Murman framed the problem as rooted largely in the fee‑for‑service model and productivity metrics that reward filled schedules. “If we're paying in a fee for service structure, we're incentivizing schedules to be full as far out as possible,” he said, adding that practices avoid leaving open slots for urgent visits because unfilled time reduces revenue and harms measured productivity.

The physician gave multiple patient examples, including people who arrive at emergency departments seeking medication refills because they could not get a timely primary care appointment. He said turnover and retirements have eroded continuity: many patients “don't know who their primary care provider is” after successive departures and replacements.

Speakers in the session discussed alternatives including capitation, direct primary care, and value‑based models tied to performance measures. Participants emphasized a distinction Murman repeated: capitation is a payment structure, while value‑based care typically uses performance metrics and shared‑savings arrangements. He noted practical challenges for small independent primary care practices to participate in shared‑savings models without being held responsible for the total cost of a patient’s care.

Murman also raised broader policy questions about how the health system values clinicians: why the return on investment for inexpensive primary care receives intense scrutiny while high‑cost specialty treatments are rarely evaluated in the same way. He and other participants pointed to training incentives, trade organizations, and federal grant structures that favor specialties and influence workforce composition.

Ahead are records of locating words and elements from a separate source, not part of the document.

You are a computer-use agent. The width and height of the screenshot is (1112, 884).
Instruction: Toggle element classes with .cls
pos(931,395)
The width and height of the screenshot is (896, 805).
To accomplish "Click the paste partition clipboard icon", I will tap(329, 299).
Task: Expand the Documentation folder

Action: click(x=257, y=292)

The session addressed measurement burdens—electronic health record reporting and checkboxes—that can divert clinician time from patient relationships. One committee member asked pediatricians whether counseling teens about tobacco would continue if the checkbox measuring that counseling were removed; the exchange underscored tensions between meaningful care and checkbox‑driven metrics.

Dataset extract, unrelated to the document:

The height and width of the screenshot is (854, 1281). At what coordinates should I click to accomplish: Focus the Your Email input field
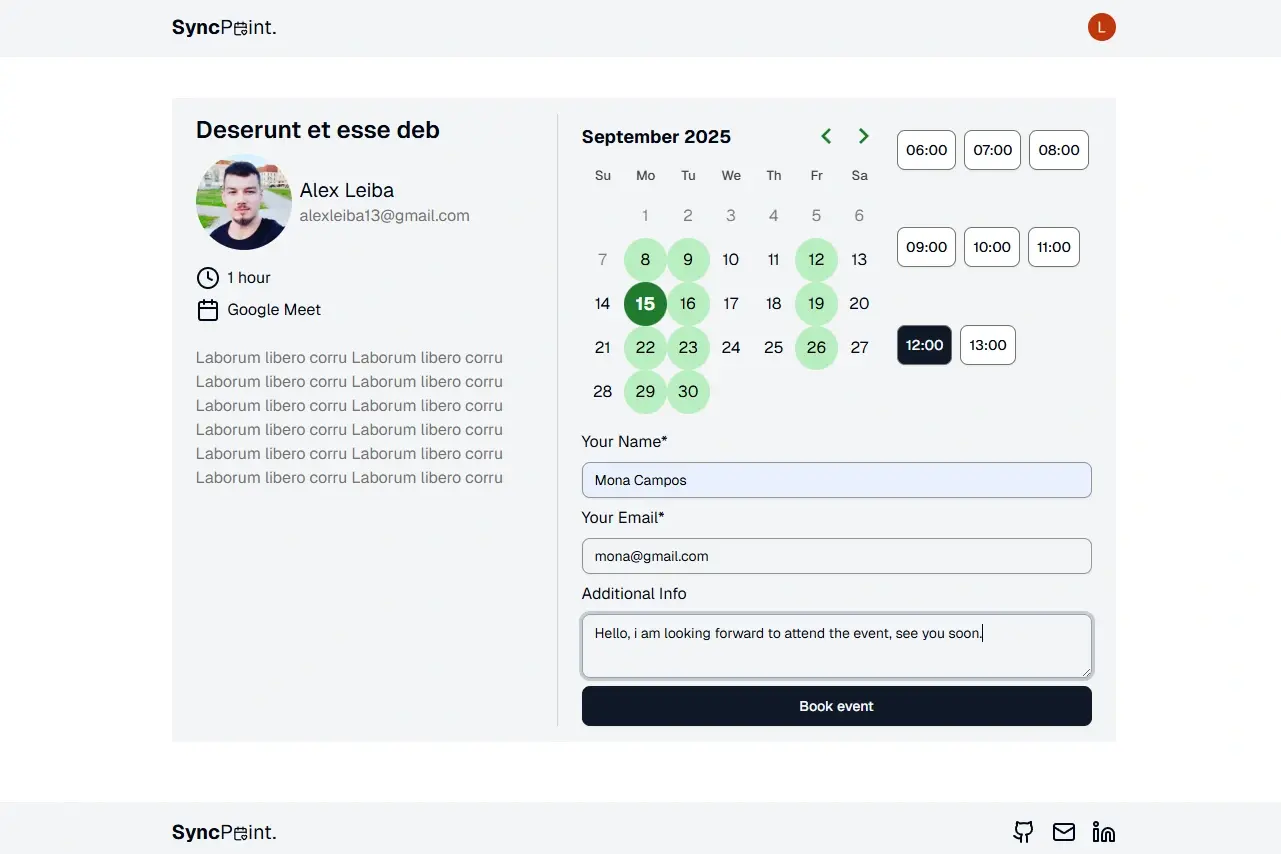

Participants noted a recent CMS code intended to reimburse primary care counseling that, in practice, larger specialist practices have been faster to operationalize than smaller primary care offices. Murman and others urged the board to consider whether state‑level steps could help enable multi‑payer capitation pilots, adjust measurement design, or reallocate a larger share of health‑care spending to primary care—participants referenced a common target range of roughly 12–15 percent for primary care investment in other discussions.

The meeting did not adopt formal votes or mandates. Board members and invited speakers identified a suite of implementation challenges—attribution for shared savings, statutory and payer constraints, and administrative capacity in small practices—that would need to be addressed if the board pursues payment‑model changes. The panel concluded with thanks to Murman for his testimony and signaled further work ahead to examine payment options and measurement design.